■ **Exercise**: Render all of the data below as a numbered list, leaving out any blank lines.
start Records for processing
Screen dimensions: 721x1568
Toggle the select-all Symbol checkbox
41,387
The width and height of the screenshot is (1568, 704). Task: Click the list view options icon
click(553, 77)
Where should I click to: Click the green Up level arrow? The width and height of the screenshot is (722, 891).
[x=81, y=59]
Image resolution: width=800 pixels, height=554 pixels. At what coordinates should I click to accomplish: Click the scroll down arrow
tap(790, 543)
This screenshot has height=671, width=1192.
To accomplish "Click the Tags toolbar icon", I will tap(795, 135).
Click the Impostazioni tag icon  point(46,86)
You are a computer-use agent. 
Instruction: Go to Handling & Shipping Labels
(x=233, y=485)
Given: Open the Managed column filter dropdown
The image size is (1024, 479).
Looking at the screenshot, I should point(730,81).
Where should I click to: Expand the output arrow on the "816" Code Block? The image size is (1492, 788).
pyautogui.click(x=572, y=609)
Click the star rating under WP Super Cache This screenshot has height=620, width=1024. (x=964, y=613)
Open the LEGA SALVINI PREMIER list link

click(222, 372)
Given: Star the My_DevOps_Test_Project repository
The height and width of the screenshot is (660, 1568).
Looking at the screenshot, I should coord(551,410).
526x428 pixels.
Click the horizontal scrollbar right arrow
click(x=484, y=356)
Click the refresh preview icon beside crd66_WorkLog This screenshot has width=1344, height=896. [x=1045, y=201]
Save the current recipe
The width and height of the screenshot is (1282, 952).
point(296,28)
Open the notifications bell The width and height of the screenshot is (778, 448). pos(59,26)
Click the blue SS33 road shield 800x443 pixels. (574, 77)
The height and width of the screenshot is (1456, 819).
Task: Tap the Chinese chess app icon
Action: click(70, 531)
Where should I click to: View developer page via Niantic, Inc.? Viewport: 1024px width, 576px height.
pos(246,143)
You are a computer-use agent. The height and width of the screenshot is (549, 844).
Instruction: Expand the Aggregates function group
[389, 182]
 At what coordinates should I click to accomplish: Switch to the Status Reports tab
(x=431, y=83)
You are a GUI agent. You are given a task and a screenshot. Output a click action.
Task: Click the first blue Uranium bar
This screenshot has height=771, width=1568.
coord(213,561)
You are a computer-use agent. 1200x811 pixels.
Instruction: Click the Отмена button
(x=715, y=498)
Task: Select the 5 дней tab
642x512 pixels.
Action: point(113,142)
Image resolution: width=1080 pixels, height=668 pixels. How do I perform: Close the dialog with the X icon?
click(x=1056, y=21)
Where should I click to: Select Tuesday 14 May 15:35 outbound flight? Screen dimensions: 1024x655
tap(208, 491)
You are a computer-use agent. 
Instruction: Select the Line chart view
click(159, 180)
end Records for processing
■ **Correct output**:
1. Screen dimensions: 721x1568
2. Toggle the select-all Symbol checkbox
3. 41,387
4. The width and height of the screenshot is (1568, 704). Task: Click the list view options icon
5. click(553, 77)
6. Where should I click to: Click the green Up level arrow? The width and height of the screenshot is (722, 891).
7. [x=81, y=59]
8. Image resolution: width=800 pixels, height=554 pixels. At what coordinates should I click to accomplish: Click the scroll down arrow
9. tap(790, 543)
10. This screenshot has height=671, width=1192.
11. To accomplish "Click the Tags toolbar icon", I will tap(795, 135).
12. Click the Impostazioni tag icon  point(46,86)
13. You are a computer-use agent. 
14. Instruction: Go to Handling & Shipping Labels
15. (x=233, y=485)
16. Given: Open the Managed column filter dropdown
17. The image size is (1024, 479).
18. Looking at the screenshot, I should point(730,81).
19. Where should I click to: Expand the output arrow on the "816" Code Block? The image size is (1492, 788).
20. pyautogui.click(x=572, y=609)
21. Click the star rating under WP Super Cache This screenshot has height=620, width=1024. (x=964, y=613)
22. Open the LEGA SALVINI PREMIER list link
23. click(222, 372)
24. Given: Star the My_DevOps_Test_Project repository
25. The height and width of the screenshot is (660, 1568).
26. Looking at the screenshot, I should coord(551,410).
27. 526x428 pixels.
28. Click the horizontal scrollbar right arrow
29. click(x=484, y=356)
30. Click the refresh preview icon beside crd66_WorkLog This screenshot has width=1344, height=896. [x=1045, y=201]
31. Save the current recipe
32. The width and height of the screenshot is (1282, 952).
33. point(296,28)
34. Open the notifications bell The width and height of the screenshot is (778, 448). pos(59,26)
35. Click the blue SS33 road shield 800x443 pixels. (574, 77)
36. The height and width of the screenshot is (1456, 819).
37. Task: Tap the Chinese chess app icon
38. Action: click(70, 531)
39. Where should I click to: View developer page via Niantic, Inc.? Viewport: 1024px width, 576px height.
40. pos(246,143)
41. You are a computer-use agent. The height and width of the screenshot is (549, 844).
42. Instruction: Expand the Aggregates function group
43. [389, 182]
44.  At what coordinates should I click to accomplish: Switch to the Status Reports tab
45. (x=431, y=83)
46. You are a GUI agent. You are given a task and a screenshot. Output a click action.
47. Task: Click the first blue Uranium bar
48. This screenshot has height=771, width=1568.
49. coord(213,561)
50. You are a computer-use agent. 1200x811 pixels.
51. Instruction: Click the Отмена button
52. (x=715, y=498)
53. Task: Select the 5 дней tab
54. 642x512 pixels.
55. Action: point(113,142)
56. Image resolution: width=1080 pixels, height=668 pixels. How do I perform: Close the dialog with the X icon?
57. click(x=1056, y=21)
58. Where should I click to: Select Tuesday 14 May 15:35 outbound flight? Screen dimensions: 1024x655
59. tap(208, 491)
60. You are a computer-use agent. 
61. Instruction: Select the Line chart view
62. click(159, 180)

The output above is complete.